• _Input material_
* Start *

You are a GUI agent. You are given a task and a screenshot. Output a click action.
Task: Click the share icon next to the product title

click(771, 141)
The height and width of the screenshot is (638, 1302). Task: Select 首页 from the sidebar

* End *
* Start *

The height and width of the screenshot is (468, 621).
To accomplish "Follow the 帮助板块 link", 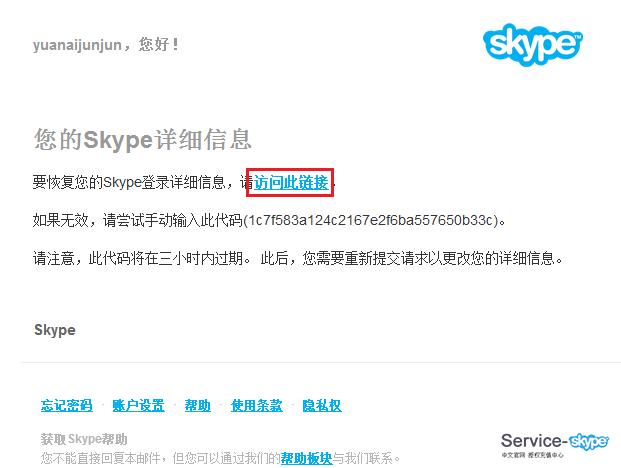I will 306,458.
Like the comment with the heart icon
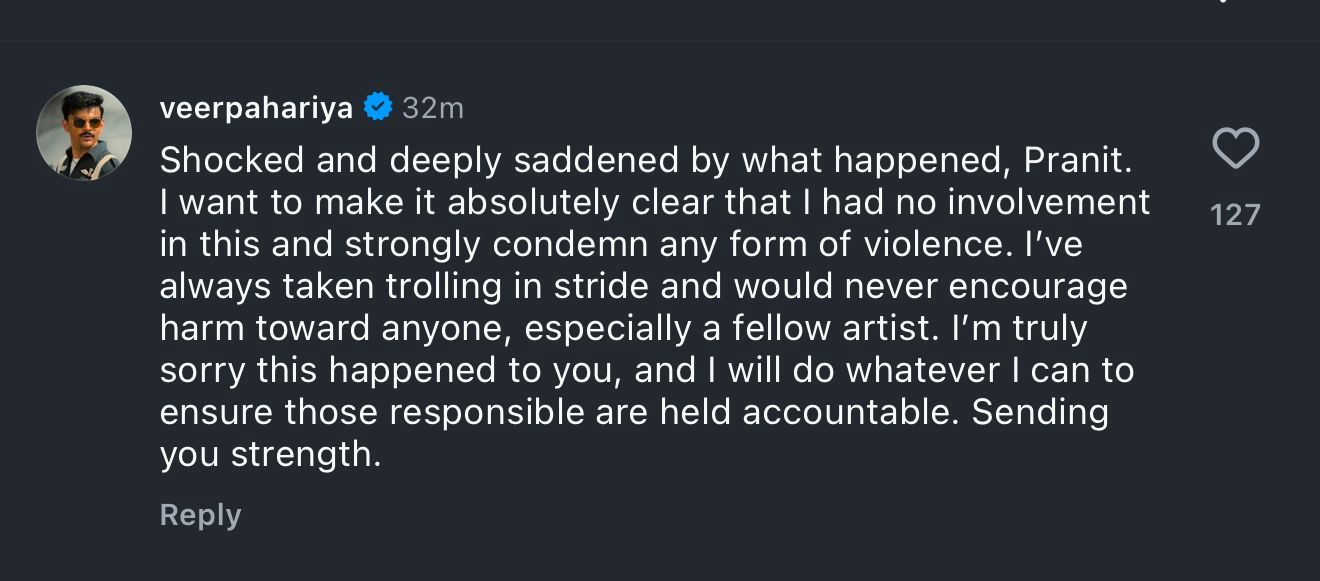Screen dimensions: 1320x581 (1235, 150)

* End *
* Start *

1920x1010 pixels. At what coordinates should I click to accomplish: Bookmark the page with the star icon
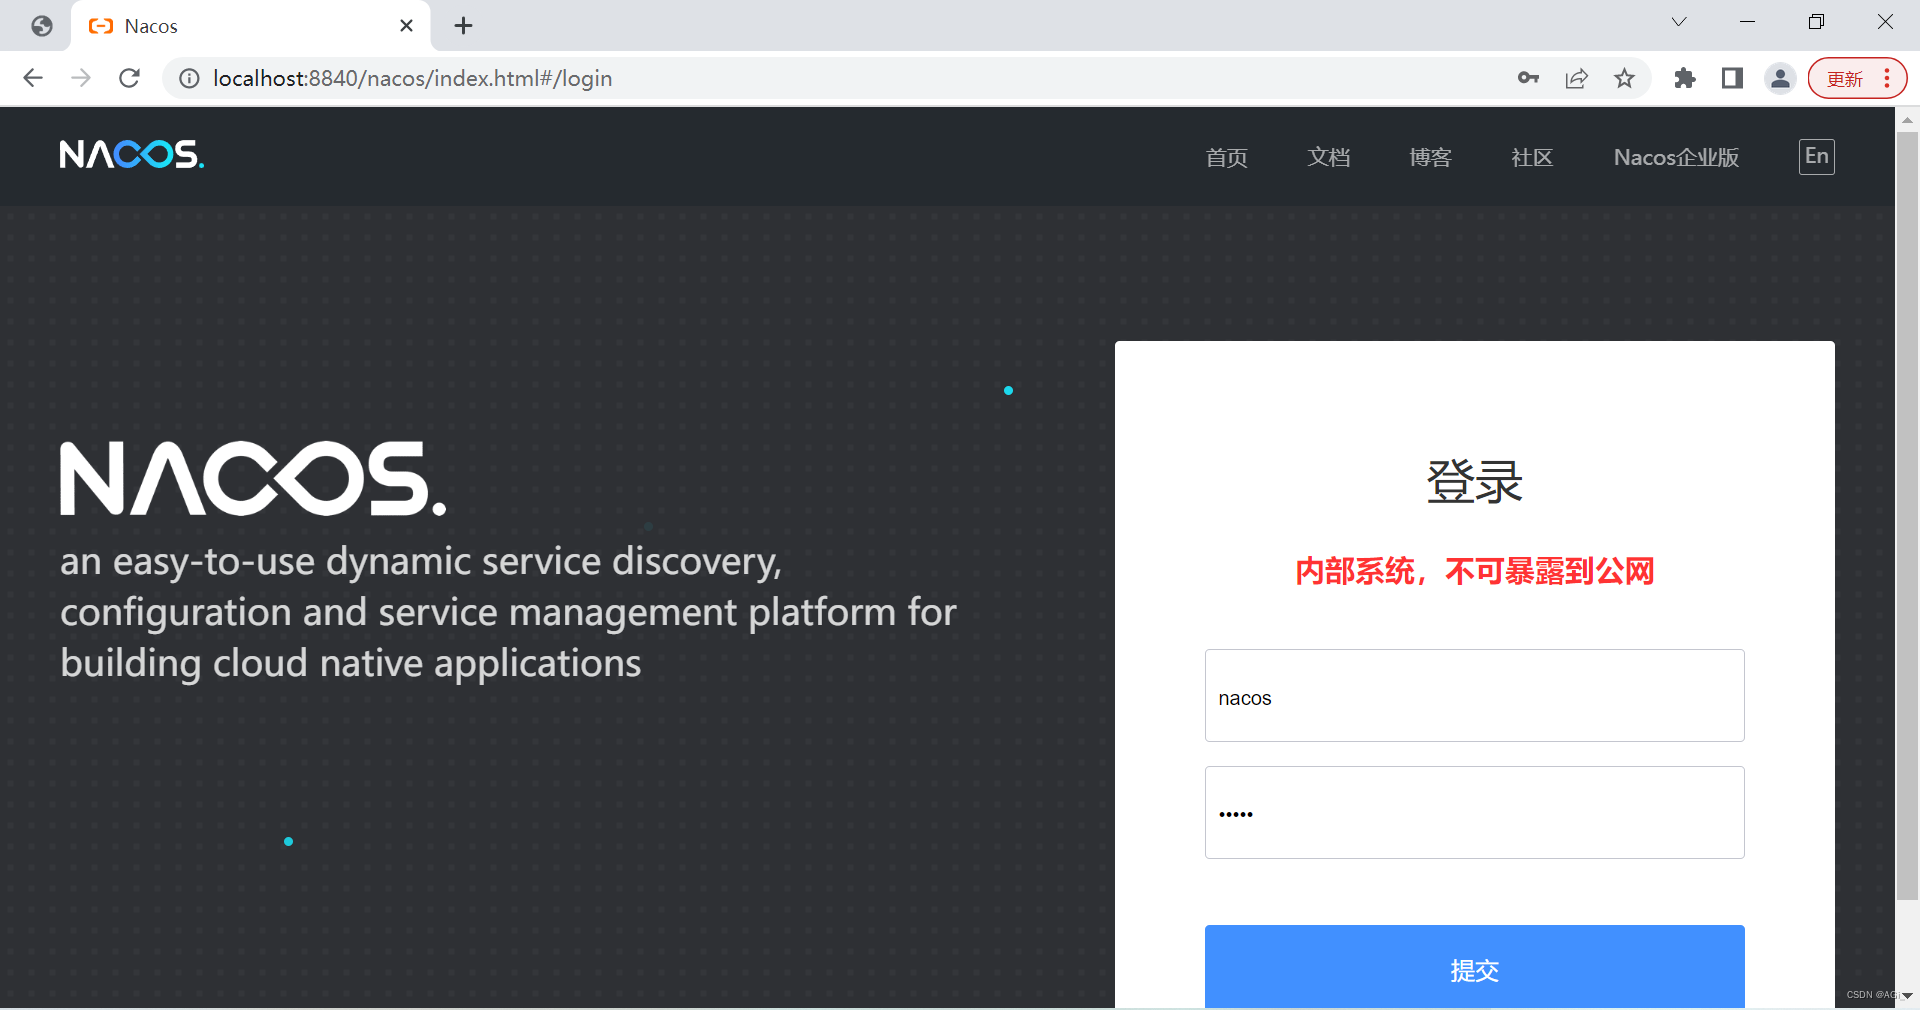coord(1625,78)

* End *

• _Set problem_
Render the records as a numbered list, starting at the line that contains "You are a GUI" and ending at the line that contains "The height and width of the screenshot is (638, 1302).", with blank lines left out.

• _Correct response_
1. You are a GUI agent. You are given a task and a screenshot. Output a click action.
2. Task: Click the share icon next to the product title
3. click(771, 141)
4. The height and width of the screenshot is (638, 1302). Task: Select 首页 from the sidebar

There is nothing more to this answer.